ASSIGNMENT —
Every line holding the string "Collapse" is to be copied from the entries below.

Top of EXERCISE MATERIALS

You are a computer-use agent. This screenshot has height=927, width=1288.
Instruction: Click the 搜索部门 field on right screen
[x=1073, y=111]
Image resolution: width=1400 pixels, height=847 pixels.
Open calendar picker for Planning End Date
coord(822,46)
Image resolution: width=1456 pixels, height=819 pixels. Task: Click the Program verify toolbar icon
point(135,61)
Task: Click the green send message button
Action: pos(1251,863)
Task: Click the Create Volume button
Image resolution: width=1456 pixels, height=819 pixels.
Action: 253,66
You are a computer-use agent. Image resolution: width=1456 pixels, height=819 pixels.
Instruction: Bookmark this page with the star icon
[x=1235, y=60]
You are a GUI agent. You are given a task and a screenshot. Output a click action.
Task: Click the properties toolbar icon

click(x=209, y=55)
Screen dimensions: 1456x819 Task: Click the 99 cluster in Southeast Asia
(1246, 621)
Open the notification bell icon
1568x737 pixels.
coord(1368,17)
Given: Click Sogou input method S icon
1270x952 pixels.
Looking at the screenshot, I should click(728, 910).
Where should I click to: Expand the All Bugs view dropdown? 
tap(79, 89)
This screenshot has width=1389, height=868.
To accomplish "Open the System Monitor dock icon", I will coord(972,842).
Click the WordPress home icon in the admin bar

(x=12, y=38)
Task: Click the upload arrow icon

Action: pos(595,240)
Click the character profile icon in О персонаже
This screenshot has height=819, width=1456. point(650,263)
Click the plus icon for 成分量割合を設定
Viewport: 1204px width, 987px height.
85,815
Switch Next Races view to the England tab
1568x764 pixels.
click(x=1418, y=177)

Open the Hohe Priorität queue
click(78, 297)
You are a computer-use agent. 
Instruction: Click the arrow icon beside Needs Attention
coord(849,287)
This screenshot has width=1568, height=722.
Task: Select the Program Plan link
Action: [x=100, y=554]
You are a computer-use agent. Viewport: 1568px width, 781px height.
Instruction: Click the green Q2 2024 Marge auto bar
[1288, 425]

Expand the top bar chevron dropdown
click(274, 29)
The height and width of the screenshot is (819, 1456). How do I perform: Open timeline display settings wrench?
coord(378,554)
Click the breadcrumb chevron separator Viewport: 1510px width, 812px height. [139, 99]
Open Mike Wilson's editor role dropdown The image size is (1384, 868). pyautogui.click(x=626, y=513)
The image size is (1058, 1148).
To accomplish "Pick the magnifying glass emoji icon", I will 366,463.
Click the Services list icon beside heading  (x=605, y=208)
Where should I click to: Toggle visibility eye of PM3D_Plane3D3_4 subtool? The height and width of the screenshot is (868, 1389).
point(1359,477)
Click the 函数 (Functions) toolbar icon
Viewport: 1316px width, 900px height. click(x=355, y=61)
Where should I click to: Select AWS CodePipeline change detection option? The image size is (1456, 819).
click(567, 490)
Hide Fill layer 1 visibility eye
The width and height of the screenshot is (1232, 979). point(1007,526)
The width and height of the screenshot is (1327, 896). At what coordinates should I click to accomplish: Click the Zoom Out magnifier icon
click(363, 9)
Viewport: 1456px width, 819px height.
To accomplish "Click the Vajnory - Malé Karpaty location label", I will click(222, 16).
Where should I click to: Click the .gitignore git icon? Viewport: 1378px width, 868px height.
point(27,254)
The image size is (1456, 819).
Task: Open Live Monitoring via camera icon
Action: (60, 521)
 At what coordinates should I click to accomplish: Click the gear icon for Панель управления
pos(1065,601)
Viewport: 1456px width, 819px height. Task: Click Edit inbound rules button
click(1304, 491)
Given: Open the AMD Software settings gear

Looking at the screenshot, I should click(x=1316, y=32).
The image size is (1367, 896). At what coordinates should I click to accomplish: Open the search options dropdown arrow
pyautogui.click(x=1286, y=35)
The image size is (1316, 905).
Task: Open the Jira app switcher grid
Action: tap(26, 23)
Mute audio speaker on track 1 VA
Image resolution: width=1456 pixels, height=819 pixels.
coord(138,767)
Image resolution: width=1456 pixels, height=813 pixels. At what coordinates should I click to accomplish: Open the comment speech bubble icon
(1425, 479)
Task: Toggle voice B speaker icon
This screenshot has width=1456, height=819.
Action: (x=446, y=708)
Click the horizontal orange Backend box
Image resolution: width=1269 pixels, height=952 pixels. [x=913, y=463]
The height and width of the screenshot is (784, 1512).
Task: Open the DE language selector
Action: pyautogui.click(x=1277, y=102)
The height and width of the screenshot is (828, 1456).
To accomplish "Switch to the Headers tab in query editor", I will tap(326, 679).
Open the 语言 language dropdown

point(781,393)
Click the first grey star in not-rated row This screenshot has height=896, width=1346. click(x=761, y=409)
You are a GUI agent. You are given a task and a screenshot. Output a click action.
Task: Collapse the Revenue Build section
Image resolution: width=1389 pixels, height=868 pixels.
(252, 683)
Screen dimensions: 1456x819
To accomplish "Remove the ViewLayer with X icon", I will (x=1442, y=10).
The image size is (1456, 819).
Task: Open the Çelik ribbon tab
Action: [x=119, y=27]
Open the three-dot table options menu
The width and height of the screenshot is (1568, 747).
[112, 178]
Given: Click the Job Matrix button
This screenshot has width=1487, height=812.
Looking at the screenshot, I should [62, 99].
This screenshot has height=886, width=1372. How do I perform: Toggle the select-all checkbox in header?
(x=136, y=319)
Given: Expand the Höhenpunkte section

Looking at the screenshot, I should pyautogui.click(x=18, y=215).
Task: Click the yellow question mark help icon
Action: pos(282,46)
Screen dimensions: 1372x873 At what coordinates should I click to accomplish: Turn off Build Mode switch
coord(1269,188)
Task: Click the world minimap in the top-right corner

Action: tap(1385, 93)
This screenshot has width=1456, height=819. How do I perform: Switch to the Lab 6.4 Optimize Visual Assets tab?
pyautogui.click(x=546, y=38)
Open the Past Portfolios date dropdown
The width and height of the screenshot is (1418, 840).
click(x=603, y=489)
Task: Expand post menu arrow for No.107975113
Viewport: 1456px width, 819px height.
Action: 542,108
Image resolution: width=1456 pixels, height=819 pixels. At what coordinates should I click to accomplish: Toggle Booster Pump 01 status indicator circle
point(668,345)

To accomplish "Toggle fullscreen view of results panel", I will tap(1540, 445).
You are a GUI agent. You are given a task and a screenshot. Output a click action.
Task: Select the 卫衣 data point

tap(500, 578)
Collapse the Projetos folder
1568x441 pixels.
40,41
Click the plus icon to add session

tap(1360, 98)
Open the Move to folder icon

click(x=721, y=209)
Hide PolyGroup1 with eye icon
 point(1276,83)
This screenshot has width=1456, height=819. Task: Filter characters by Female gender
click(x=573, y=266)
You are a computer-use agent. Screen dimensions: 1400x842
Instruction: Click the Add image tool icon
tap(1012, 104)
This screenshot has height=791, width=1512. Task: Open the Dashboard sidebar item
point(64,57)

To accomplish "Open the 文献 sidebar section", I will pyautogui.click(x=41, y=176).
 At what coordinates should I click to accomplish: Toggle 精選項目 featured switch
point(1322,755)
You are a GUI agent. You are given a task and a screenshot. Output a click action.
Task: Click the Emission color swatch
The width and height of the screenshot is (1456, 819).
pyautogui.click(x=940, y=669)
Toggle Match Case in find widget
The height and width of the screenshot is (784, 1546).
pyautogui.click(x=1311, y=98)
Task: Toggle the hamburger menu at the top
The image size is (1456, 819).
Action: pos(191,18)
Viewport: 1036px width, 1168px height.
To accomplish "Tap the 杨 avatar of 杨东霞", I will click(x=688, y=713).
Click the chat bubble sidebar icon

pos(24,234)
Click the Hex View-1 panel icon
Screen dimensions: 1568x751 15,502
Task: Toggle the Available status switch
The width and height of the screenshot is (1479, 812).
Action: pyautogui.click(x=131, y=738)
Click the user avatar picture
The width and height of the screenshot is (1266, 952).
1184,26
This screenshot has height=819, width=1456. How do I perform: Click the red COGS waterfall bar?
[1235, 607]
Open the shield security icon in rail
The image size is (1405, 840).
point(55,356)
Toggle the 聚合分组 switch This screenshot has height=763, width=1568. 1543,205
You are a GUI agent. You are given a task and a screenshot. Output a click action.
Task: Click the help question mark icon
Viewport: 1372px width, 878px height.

Bottom of EXERCISE MATERIALS

ANSWER SECTION —
Task: Collapse the Revenue Build section
Collapse the Projetos folder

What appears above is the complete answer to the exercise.